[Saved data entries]
◇ ◇ ◇ ◇ ◇

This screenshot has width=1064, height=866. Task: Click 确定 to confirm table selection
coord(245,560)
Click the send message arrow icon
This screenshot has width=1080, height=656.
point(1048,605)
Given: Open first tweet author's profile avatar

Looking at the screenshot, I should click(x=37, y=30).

◇ ◇ ◇ ◇ ◇

Directions. All entries above should be duplicated exactly, none omitted.

Answer for this exercise.
This screenshot has width=1064, height=866. Task: Click 确定 to confirm table selection
coord(245,560)
Click the send message arrow icon
This screenshot has width=1080, height=656.
point(1048,605)
Given: Open first tweet author's profile avatar

Looking at the screenshot, I should click(x=37, y=30).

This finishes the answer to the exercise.